Verra also says that since 2009, its work has channelled billions of dollars into forest preservation. But the company also takes 10 cents from project developers for every credit it verifies, says SourceMaterial. “The more credits it approves, the more money it makes, giving it little incentive to limit the number of substandard offsets on the market.”

And the carbon credit industry has some shady corners, SourceMaterial adds. For example, an auditor reviewing one of Verra’s popular methodologies for calculating climate benefit from avoided deforestation, VM0015, once warned that it would “grossly overestimate deforestation.” Verra revised the model, but also left the flawed original available to developers.

Early in the development of another Verra methodology, VM0007, the auditor warned against Verra’s desire to “consider a forest at risk if a project developer merely declared an intention to cut down trees.”

 

Many of these projects may have brought lots of benefits in terms of biodiversity conservation capacity and local communities, but the impacts on climate change on which they are premised are regrettably much weaker than hoped.

–Yadvinder Singh Malhi, Oxford University

There is also a fundamental problem with “avoided deforestation,” because it depends on the generation of a counterfactual: “if x amount of deforestation had not occurred, y amount of emissions would not have been generated.”

And counterfactuals are very tricky and deeply unreliable things, said Yadvinder Singh Malhi, an Oxford University professor of ecosystem science who was not involved in the investigation. “The challenge isn’t around measuring carbon stocks; it’s about reliably forecasting the future, what would have happened in the absence of the REDD+ [Reducing Emissions from Deforestation and Degradation] activity.
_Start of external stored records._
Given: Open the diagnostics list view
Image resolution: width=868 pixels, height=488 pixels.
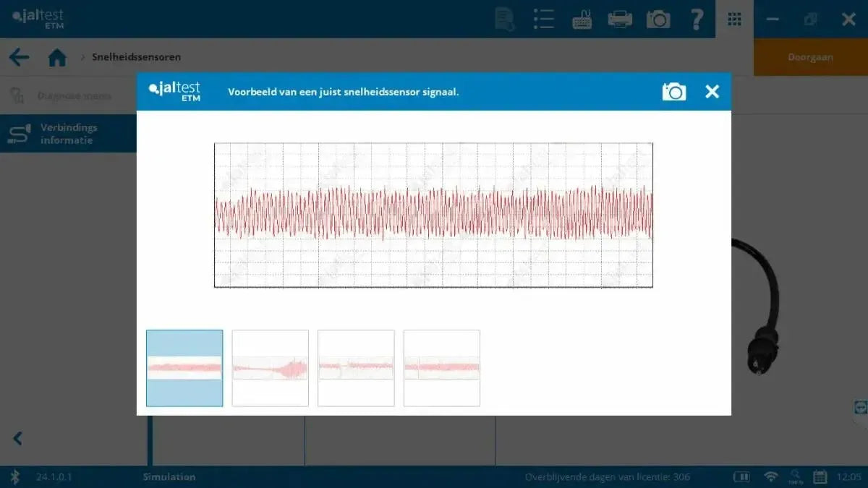Looking at the screenshot, I should click(x=543, y=19).
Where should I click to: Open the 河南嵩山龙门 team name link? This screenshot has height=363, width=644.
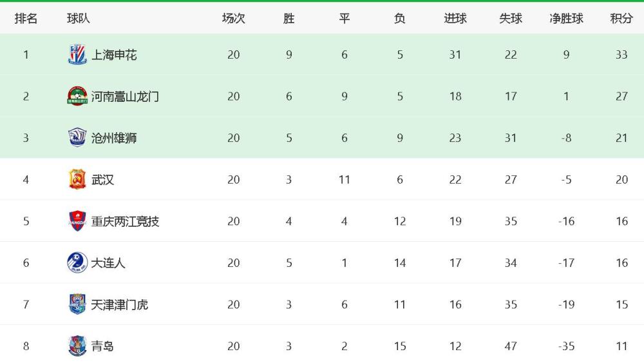point(125,97)
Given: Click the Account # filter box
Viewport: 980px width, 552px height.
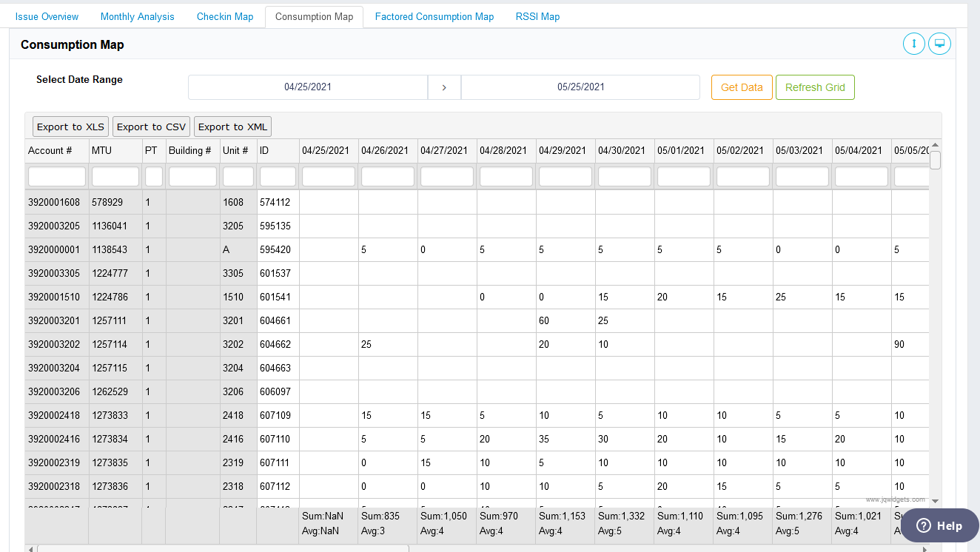Looking at the screenshot, I should click(x=56, y=176).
And peering into the future is a dark and messy art in a world of complex societies, politics ,and economics.”

“Many of these projects may have brought lots of benefits in terms of biodiversity conservation capacity and local communities, but the impacts on climate change on which they are premised are regrettably much weaker than hoped,” Malhi added. “I wish it were otherwise, but this report is pretty compelling.”
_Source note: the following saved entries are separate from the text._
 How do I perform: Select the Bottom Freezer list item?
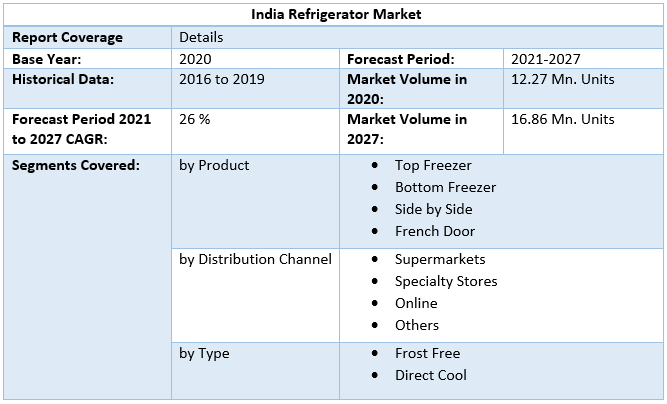(445, 187)
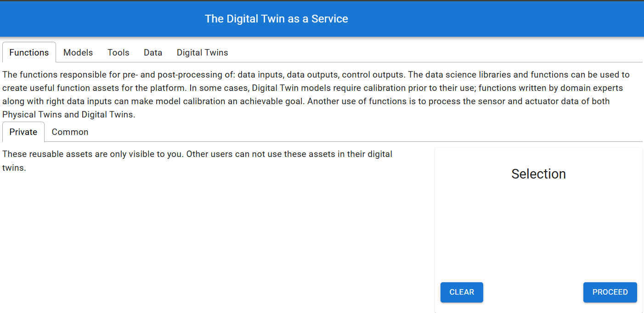The width and height of the screenshot is (644, 313).
Task: Click the empty space inside the Selection panel
Action: coord(538,229)
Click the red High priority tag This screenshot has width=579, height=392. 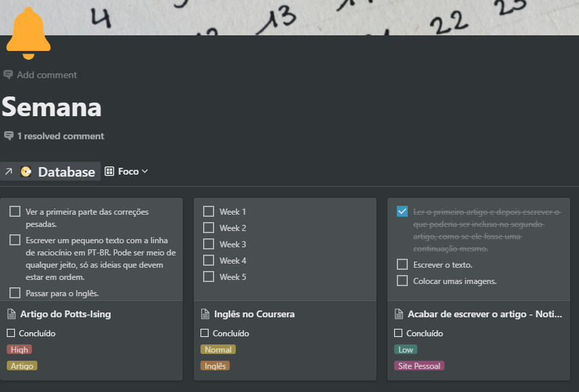19,349
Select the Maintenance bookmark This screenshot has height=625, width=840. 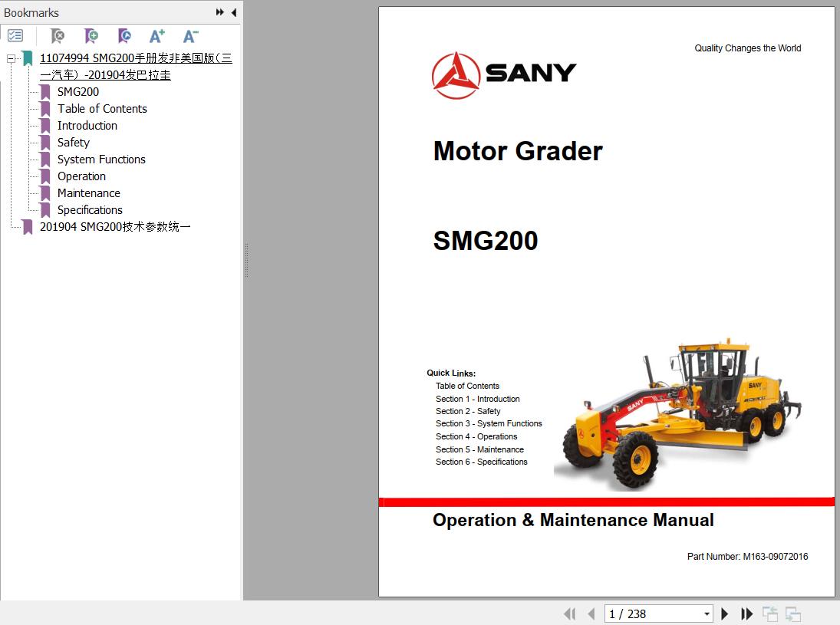(88, 193)
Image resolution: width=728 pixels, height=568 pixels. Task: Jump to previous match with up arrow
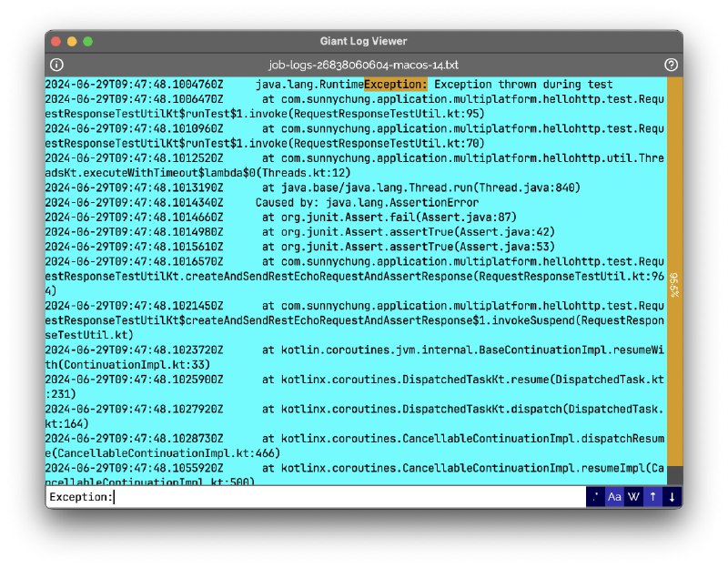(652, 497)
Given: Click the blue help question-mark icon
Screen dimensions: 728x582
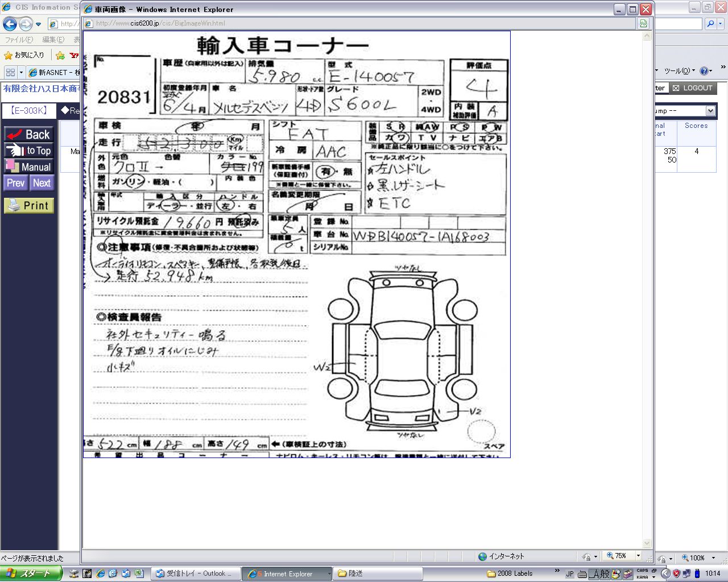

Julia Jones, a Bangor University professor of conservation science and co-author of the Cambridge study, told the Guardian the carbon credit system needs urgent correction and renovation.

“We are at an absolutely critical place for the future of tropical forests,” Jones said. “If we don’t learn from the failures of the last decade or so, then there’s a very large risk that investors, private individuals, and others will move away from any kind of willingness to pay to avoid tropical deforestation, and that would be a disaster.”
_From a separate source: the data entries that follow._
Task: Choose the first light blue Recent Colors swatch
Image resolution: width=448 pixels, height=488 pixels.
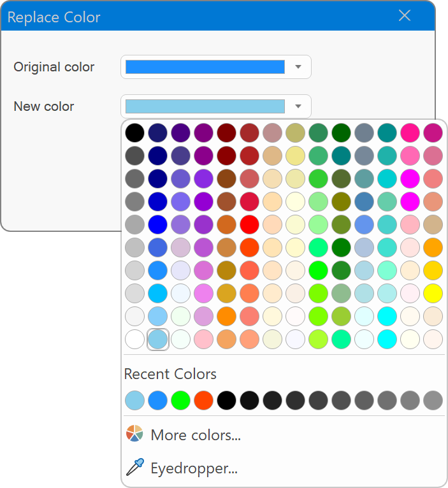Action: pyautogui.click(x=134, y=400)
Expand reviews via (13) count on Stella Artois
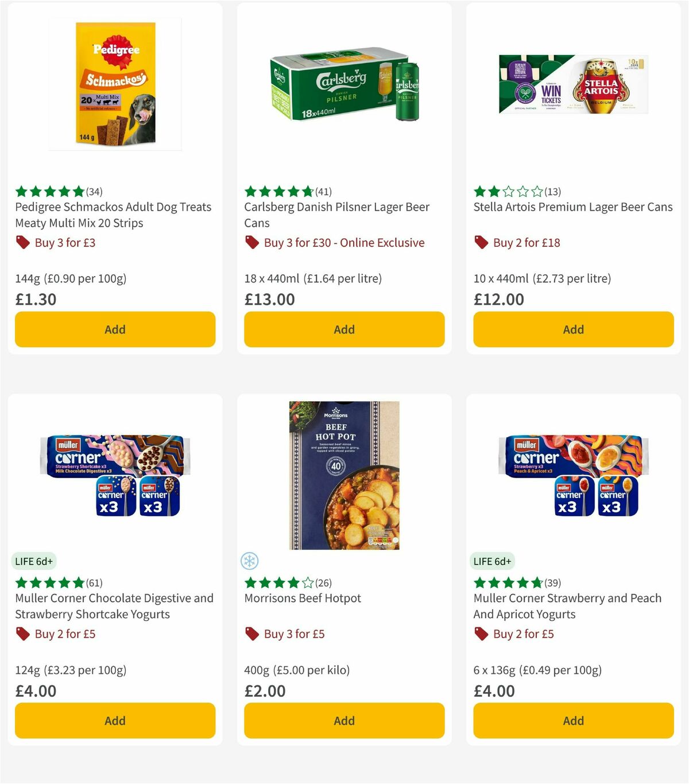This screenshot has width=689, height=784. [553, 191]
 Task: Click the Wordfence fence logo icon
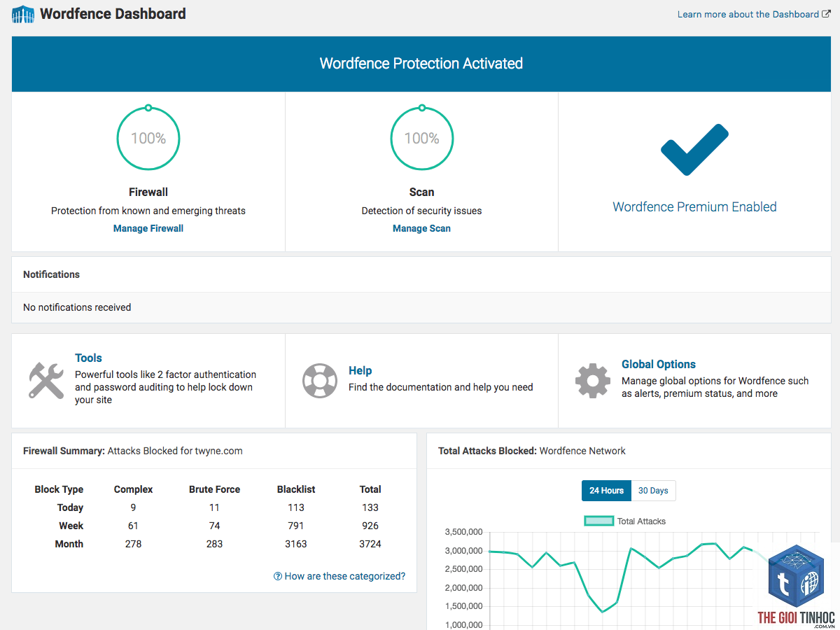pos(23,14)
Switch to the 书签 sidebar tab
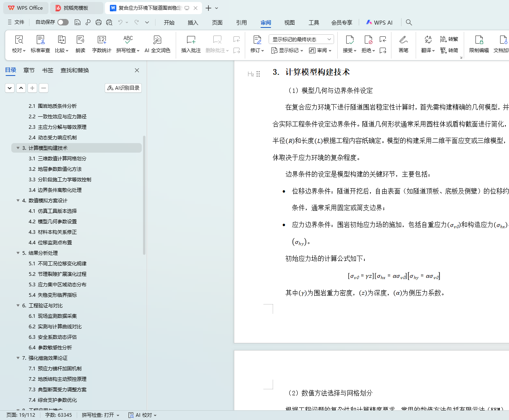The width and height of the screenshot is (509, 420). point(48,70)
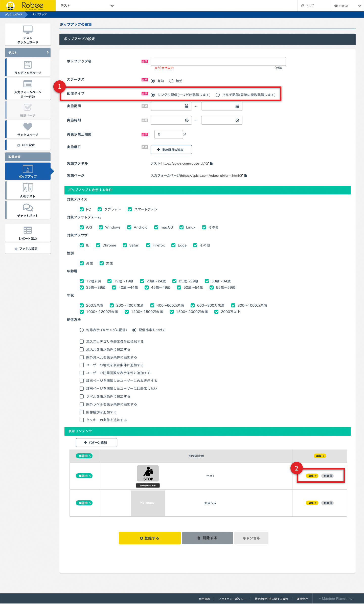This screenshot has width=364, height=604.
Task: Open the Chatbot sidebar icon
Action: pos(28,208)
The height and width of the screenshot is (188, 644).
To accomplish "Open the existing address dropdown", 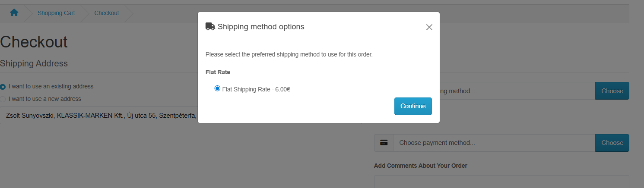I will click(x=99, y=116).
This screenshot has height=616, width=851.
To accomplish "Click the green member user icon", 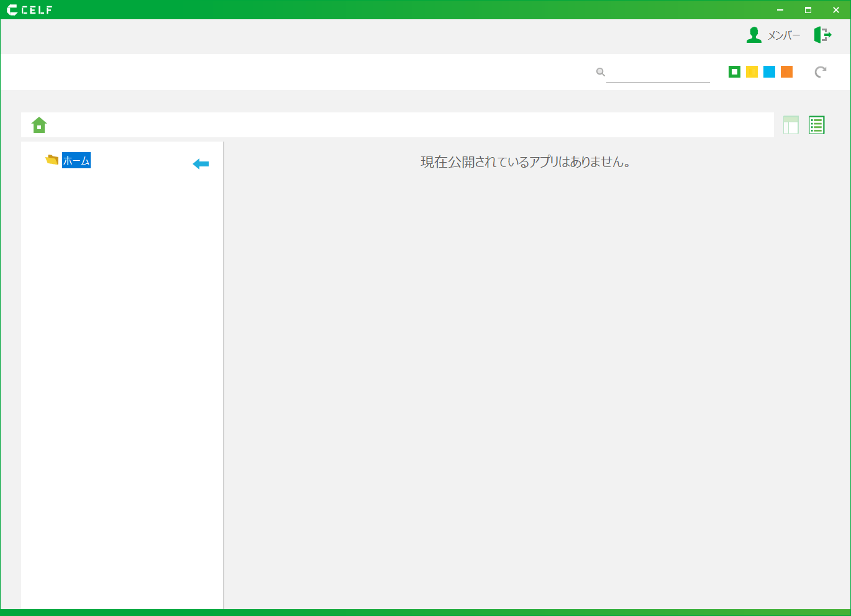I will 753,35.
Limiting deforestation is essential for achieving the world’s climate and biodiversity targets, said Thomas Crowther, professor of ecology at ETH Zürich and co-chair of the United Nations Decade on Ecosystem Restoration. “But transparency remains a key challenge, and it is critical that we use the best available scientific approaches to ensure the accountability of environmental commitments at scale,” he told the Guardian.

“Companies and citizens need to be able to support projects they can trust,” Crowther added. “We need to urgently create a system where this is a reality.”